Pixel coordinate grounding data
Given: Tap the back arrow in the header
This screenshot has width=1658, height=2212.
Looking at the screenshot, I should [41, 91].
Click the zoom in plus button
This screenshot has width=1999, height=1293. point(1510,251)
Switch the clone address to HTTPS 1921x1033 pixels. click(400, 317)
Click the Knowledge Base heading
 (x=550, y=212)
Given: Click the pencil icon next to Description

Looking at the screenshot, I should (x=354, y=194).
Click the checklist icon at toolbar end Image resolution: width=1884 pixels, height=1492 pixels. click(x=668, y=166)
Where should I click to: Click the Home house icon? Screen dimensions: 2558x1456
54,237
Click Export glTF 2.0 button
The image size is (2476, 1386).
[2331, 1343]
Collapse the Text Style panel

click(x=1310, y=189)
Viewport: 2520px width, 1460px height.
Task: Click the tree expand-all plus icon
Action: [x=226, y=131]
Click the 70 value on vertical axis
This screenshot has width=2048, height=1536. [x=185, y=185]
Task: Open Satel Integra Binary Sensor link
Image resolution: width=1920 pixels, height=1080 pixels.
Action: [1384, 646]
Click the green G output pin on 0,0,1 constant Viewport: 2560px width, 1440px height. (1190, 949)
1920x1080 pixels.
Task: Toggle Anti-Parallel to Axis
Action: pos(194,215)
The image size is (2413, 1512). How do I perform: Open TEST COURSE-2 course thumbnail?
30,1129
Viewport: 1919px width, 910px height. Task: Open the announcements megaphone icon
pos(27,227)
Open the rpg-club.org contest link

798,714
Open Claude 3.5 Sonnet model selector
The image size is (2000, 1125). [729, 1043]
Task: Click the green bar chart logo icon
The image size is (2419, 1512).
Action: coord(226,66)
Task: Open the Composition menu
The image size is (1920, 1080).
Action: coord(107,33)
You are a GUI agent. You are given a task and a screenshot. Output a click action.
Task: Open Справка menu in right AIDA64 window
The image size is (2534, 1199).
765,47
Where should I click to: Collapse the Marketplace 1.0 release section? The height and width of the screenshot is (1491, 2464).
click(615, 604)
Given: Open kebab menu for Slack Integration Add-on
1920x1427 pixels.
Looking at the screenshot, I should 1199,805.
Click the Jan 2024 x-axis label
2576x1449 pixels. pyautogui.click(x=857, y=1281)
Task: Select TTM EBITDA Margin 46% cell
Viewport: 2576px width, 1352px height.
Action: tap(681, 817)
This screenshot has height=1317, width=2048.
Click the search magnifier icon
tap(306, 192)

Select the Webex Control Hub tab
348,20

** EXERCISE INSTRUCTIONS **
Return every line above where "menu" appears.

** RESULT OF THIS TASK **
Task: Open the Composition menu
Task: Open Справка menu in right AIDA64 window
Given: Open kebab menu for Slack Integration Add-on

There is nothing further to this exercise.